Dating back to the 14th Century, Mangalore is located on the west coast of India on the Arabian Sea and is a major port for exporting coffee and cashews. It was a Persian trading port and was “discovered” by Vasco da Gama in 1498, and the Portuguese officially took over in 1526. In the late 1700’s the East India Company took over the city, but the Sultan of Mysore won it back until the British once again prevailed. A local monarch later defeated them before winning the city back, only to have it burned down by the Arabs. Today the city is both a tourist destination and a busy commercial port and is known as a center of education. The cities population is approximately 625,000.
The weather forecast said that it would be 81 degrees out, but with the humidity it felt much warmer and you sweat like crazy. The air is not very clear but we are not sure if this is from moisture or from pollution or a combination of both.
Our shore excursion took us to Kadri Manjunath Temple dating back to the eleventh century and dedicated to the Lord Shiva. The temples are filled with many individual statues of Shiva within altars, each with a priest present, who is ready and available to offer you a small cup of water to drink, and a dish or cardamom and red dye to place on your forehead in exchange for a small token of your appreciation. Outside there is a large pool of water that resembles a lake that people use to bathe or wash themselves before entering the temple. The temple is not particularly beautiful or grand but many locals wander in and out as we visit. Signs everywhere state there photography is not allowed but our guide says that this is just for the locals and not the tourists. Very strange.
Our next stop was the Gokarnanath Temple that is a much more modern temple dedicated to Lord Shiva and built for the non-Brahmins of Mangalore who were denied entry into Brahmin Temples. Here there are several large buildings each with very elaborate altars that look a bit like something that you would find at Disneyland. There are tigers, cows, half-man, half-tiger creatures depicted in plastic molds or painted with bright colors and gold colored paint.
For a twist of religions we then visited a Christian church called St. Aloysius built in 1900 and featuring a chapel with beautiful frescoes by Italian artist Anthony Moscheni. Moscheni was a monk at the church and thought that the newly constructed church was a bit stark so he spent the next two years and five months painting every inch of the interior himself. He painted the columns to look like marble; he painted bible stories on the ceiling and walls that resemble what you might find in the Sistine Chapel in Rome.

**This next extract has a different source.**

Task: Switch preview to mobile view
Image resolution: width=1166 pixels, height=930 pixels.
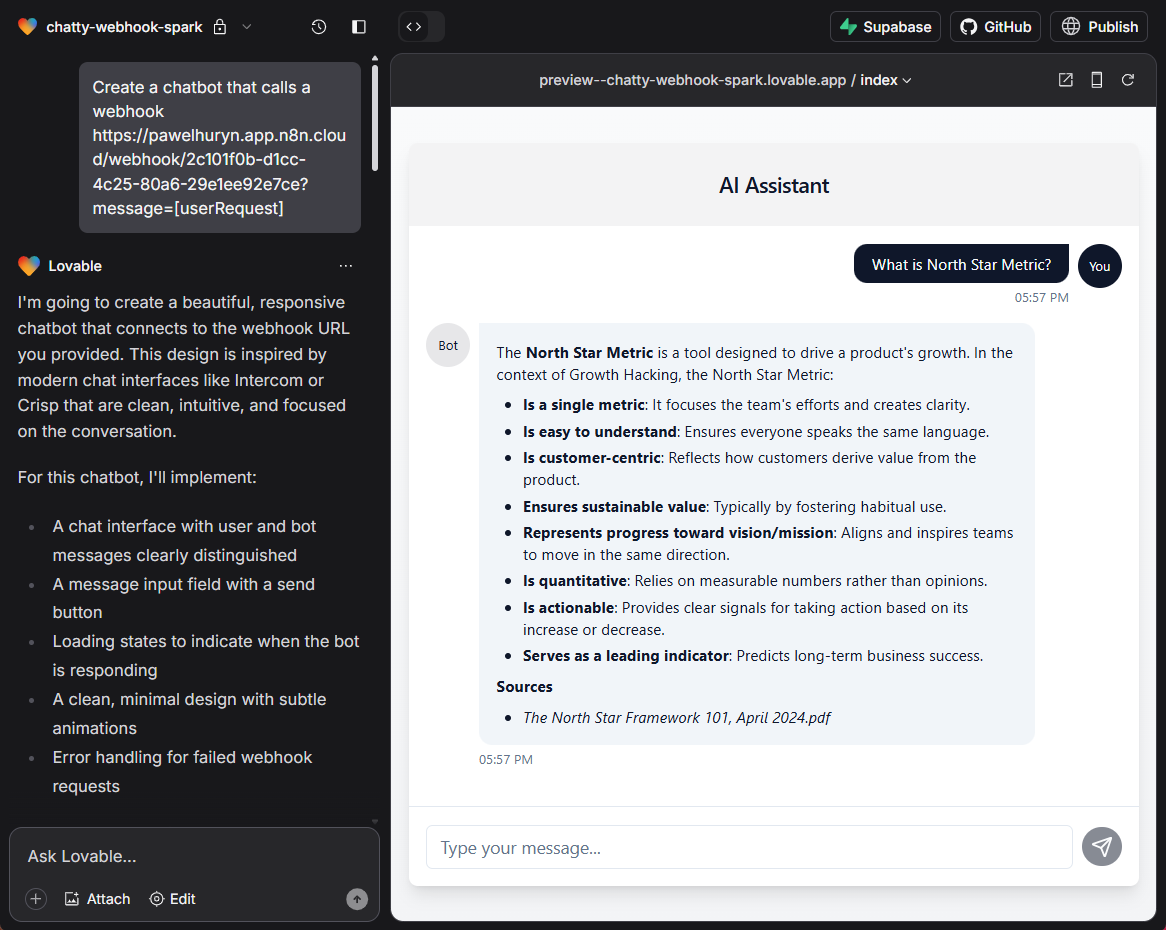Action: coord(1096,79)
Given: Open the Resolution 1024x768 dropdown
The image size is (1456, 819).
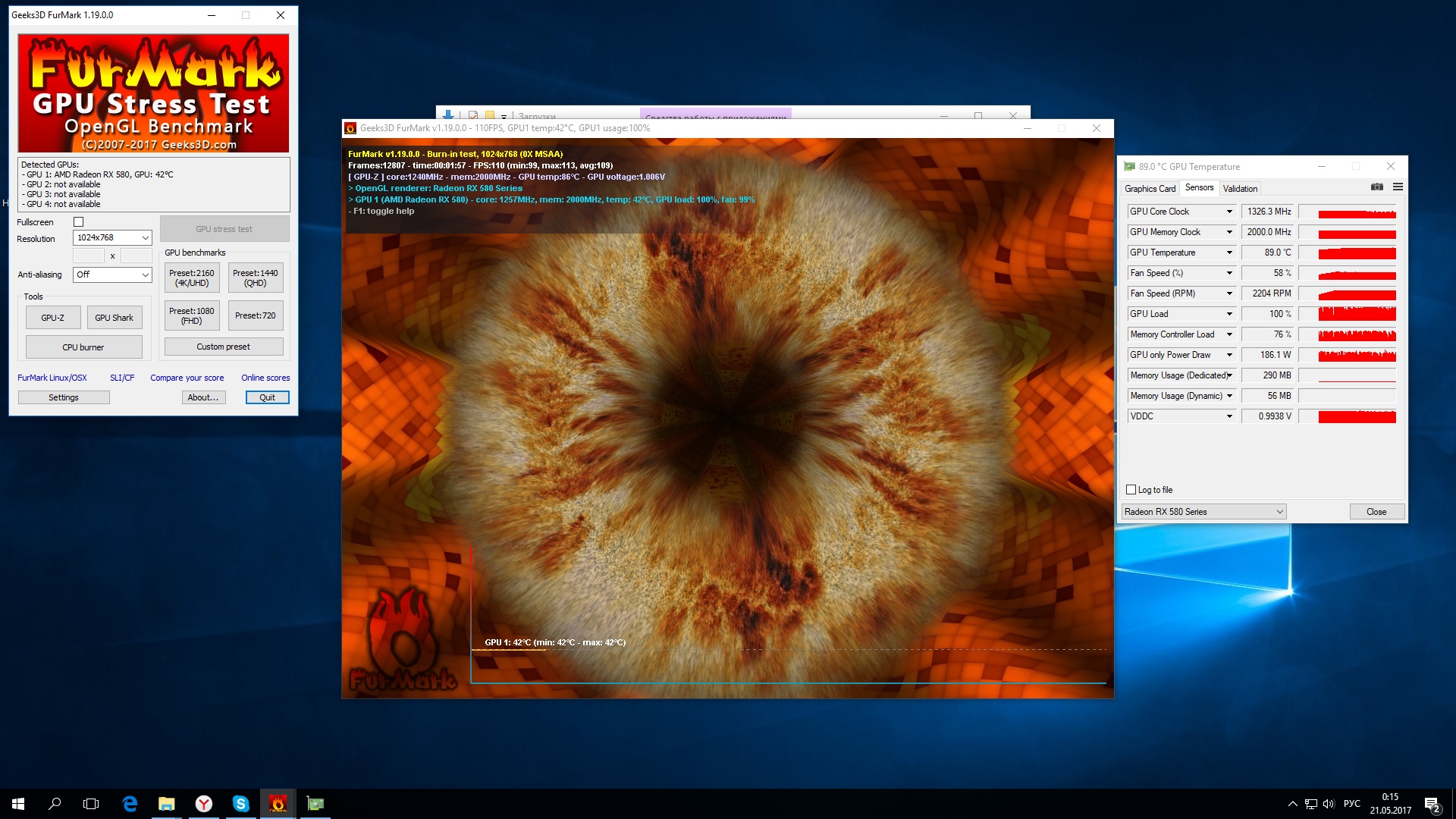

On the altar he also painted flat services to look as though they were three-dimensional statues in stone. The church is really quite beautiful and so unlike anything I have seen in India.
Mangalore is where more than half of the world’s cashews are processed so our next stop was at a cashew factory. Here we saw how the cashew nuts are dried in the sun, shelled, roasted, cleaned up and packaged for shipment. Hundreds of women are employed here earning only a few dollars a day to quickly separate the shell from the nut itself and also to remove the thin inner skin similar to what you find on a peanut. This is still done by hand and not machine.
We departed Mangalore for our next port, Cochin, India at 5:00pm. The evening’s entertainment was an internationally acclaimed Russian classical pianist by the name of Rustem Hayroudinoff.